I vaccini sono sicuri? Quali sono gli effetti collaterali più comuni? 

I vaccini sono un investimento sulla salute e i loro benefici superano i rischi. Alcuni vaccini possono avere effetti collaterali, ma la probabilità che ciò accada è nettamente inferiore alla probabilità che la malattia infettiva causi complicanze gravi o mortali.

Il calendario vaccinale è troppo “carico” per il sistema immunitario di un bambino piccolo? 

No, la somministrazione di più vaccini, anche se combinati (come l’esavalente), non aumenta il rischio di effetti collaterali. Al contrario, questa pratica sembra favorire una maggiore attivazione del sistema immunitario. La formulazione del calendario tiene conto della maturità del sistema immunitario.

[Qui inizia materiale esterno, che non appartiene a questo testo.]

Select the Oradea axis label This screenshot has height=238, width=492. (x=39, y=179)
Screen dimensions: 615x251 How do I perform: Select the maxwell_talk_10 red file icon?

Dove è possibile consultare il calendario vaccinale ufficiale e aggiornato? 

Il calendario vaccinale è stabilito dal Ministero della Salute all’interno del Piano Nazionale di Prevenzione Vaccinale (PNPV). L’Istituto Superiore di Sanità, attraverso il portale EpiCentro, fornisce informazioni sul calendario vaccinale e sulle raccomandazioni aggiornate.